The men from your past will harp, push and refuse to let you withdraw. You will cry, fight, get mad and they will not let you go again. They both introduce you to new friends that will support you in both your dark and light days to come. There will be a winter day when you don’t get out of bed, they will pull you out as they need you to be their coach and their friend. It will feel amazing to be needed again.

 

You will coach – for a short time – an amazing representative team of young ladies. The pride you feel seeing them have success on and off the field is unlike anything you have felt in forever. These ladies have more influence on you, than you do on them. Their feedback becomes invaluable and it allows you to hold your ground and set boundaries with others.

 

Through coaching you will end up with an amazing family of men, these men remind you what good men are.
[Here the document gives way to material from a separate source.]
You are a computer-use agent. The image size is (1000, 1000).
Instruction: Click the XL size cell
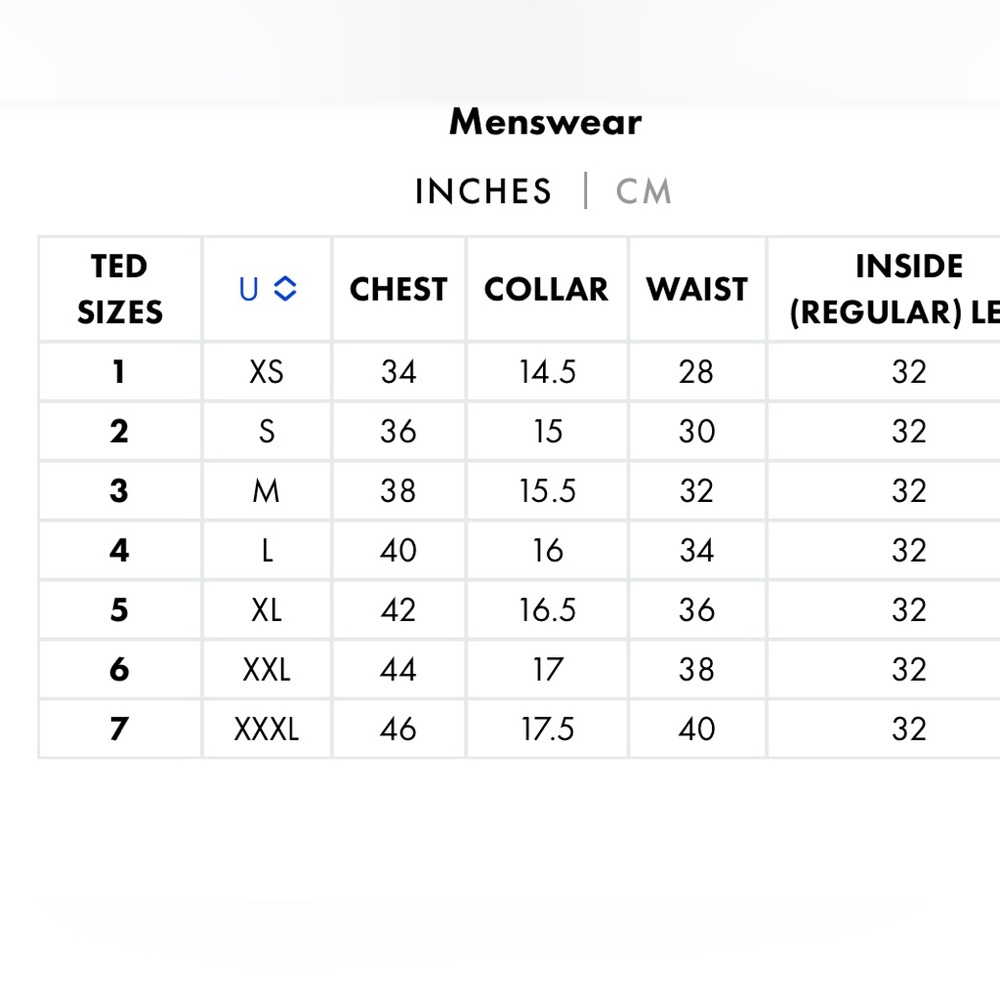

They become brothers, fathers and more to you. The Knights will give you opportunity to value sport again, your confidence will bloom and you will build back your rhino skin. You will feel again; that feeling when someone falls in love with your game, when they defy odds and do what others never thought they could. You get to be in a rugby family again. You are able to trust again. For this you will be grateful every day.

 

You will re build your relationship with your sisters, make new and stronger female coaching friends, and be able to work as a team with all of them. The Knights will reap the rewards of this network of amazing women coaches.

 

You will end up writing about coaching, you will get to coach with your new mentors and most of all – you get to co coach with one of the most amazing people you will ever meet. He will push you, yet not let you fall. It teaches you that you do not need to be scared of success anymore – that no one will resent you for it. You will remember what it feels like to coach as a team, and that you missed it.

 

You will have the opportunity to be amazingly joyful and you will fall back in love with rugby and coaching. Just sit tight, take care of you and hold space for it.

 


 

Bio: Tina Prescott is a Level 2 Certified NCCP and Rugby Canada Coach from Carstairs, Alberta Canada.  She is the Head Coach to the Calgary Mavericks U – 18 Ladies Rugby and Assistant Coach to Calgary Knights Rugby Football Club Sr. Mens Team

In high school and college, Tina took part in lots of sports including swimming and track&field (sprinter) with her most success in rugby having played senior women’s rugby for 13 years and being forced to retire due to injury.